**出典**
╭──
『名探偵コナン 緋色の弾丸』は“灰原哀の映画”だった 破壊規模は劇場版史上最高レベルに

『名探偵コナン』最新作は“灰原哀の映画”?

 定められた軌道上を高速で移動する巨大な鉄の塊の中で、登場人物はある種パターン化した動きを余儀なくされる。それは時にリチャード・フライシャーの『その女を殺せ』のようなノワールとして、はたまたシドニー・ルメットの『オリエント急行の殺人』のような群像ミステリーの舞台としても機能し、またポン・ジュノの『スノーピアサー』のようにセパレートされた車両で階層を見立てることもでき、ヨン・サンホの『新感染 ファイナル・エクスプレス』のように隔たれた者たちのドラマを作りだすことだってできるなど、ストーリーテリングにも充分すぎる作用をもたらしていく。

 現にこの『名探偵コナン』においてもテレビシリーズでは数多く「列車」内を舞台にした古典的かつ能動的な密室ミステリーが描かれてきたわけだが、劇場版シリーズにおいてはこのようなパターンはあまり登場しないはずだ。それらが印象的に登場するというだけで考えても、第1作の『時計仕掛けの摩天楼』での爆弾の起爆装置として都市部の鉄道が用いられたことや、『銀翼の奇術師』でコナンと怪盗キッドがゆりかもめの屋根に着地したこと、はたまた『ベイカー街の亡霊』でのジャック・ザ・リッパーとの対峙シーンぐらいではないだろうか。ミステリーにおける格好の舞台となりうる空間をあえて避けるのはやはり、劇場版スケールとして見せる上で、ミステリー性よりもパニック映画性の方を重視しているからとみえる。
╰──
**データブロック**
╭──
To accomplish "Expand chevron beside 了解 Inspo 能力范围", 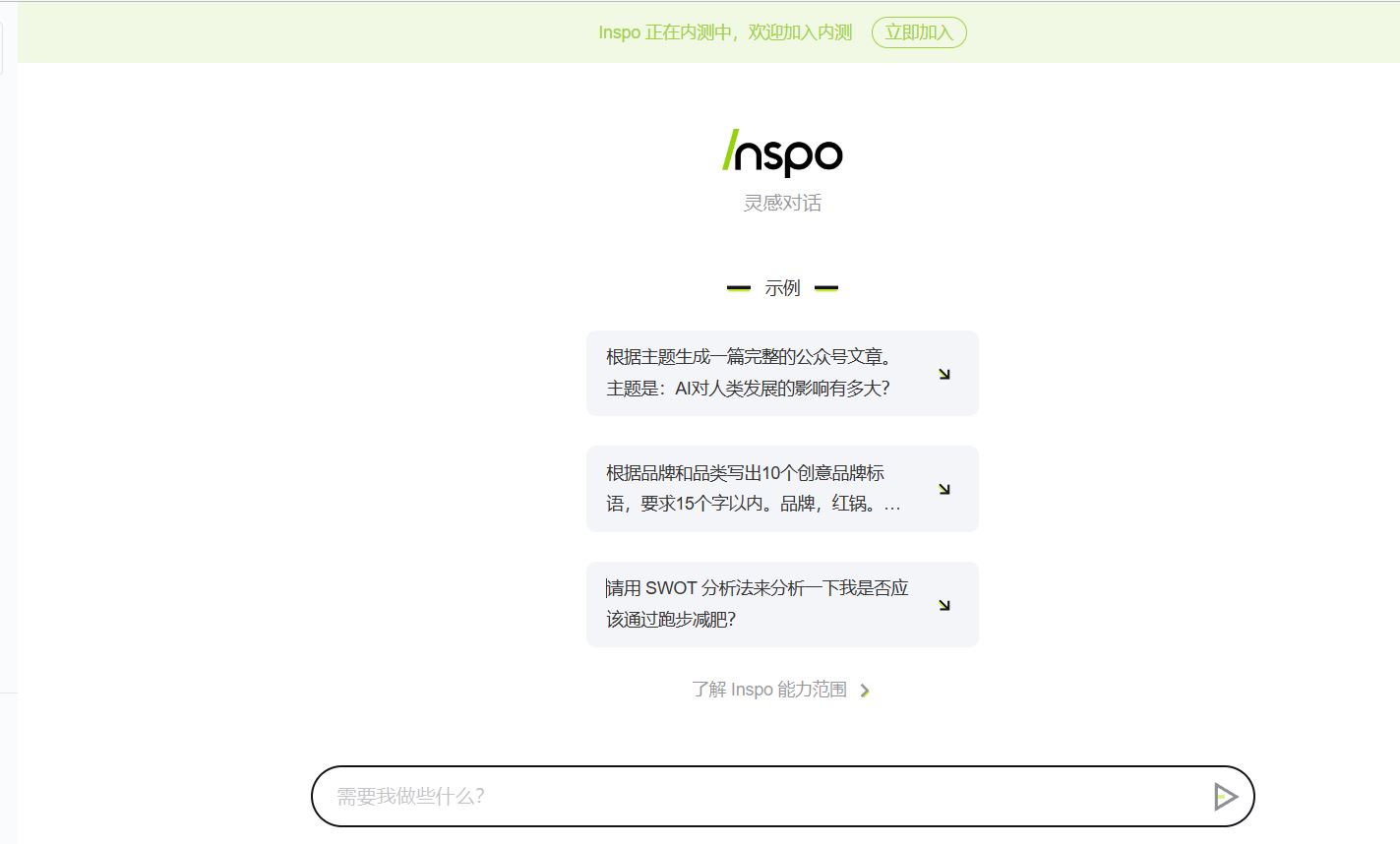I will click(x=865, y=691).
╰──
**目標**
『名探偵コナン 緋色の弾丸』の評論を、最後の文の次から書き継げ。

**出力**
 そこにきて今回の『緋色の弾丸』だ。WSGの開会式にあわせて東京に到着するようプログラミングされた「超電導リニア」に乗るために、コナンたちはわざわざ名古屋まで空路を使って向かい、そこで乗車前に犯人の仕掛けた罠にかかることになる。結果的に乗客を載せずに超電導リニアが動きだすだけで、やはり古典的ミステリーの舞台としてではなく、トニー・スコットの『アンストッパブル』のような暴走列車に様変わりさせるという選択がとられるのだ。もっとも、「列車」と「パニック映画」の組み合わせとなればそれ以上の醍醐味はない。考えてみれば、事件関係者の中には“ジョン・ボイド”と、まるでアンドレイ・コンチャロフスキーの『暴走機関車』で主演と務めた名優ジョン・ボイトを思わせる名前のキャラクターが登場する。これも一種のフラグではないだろうか。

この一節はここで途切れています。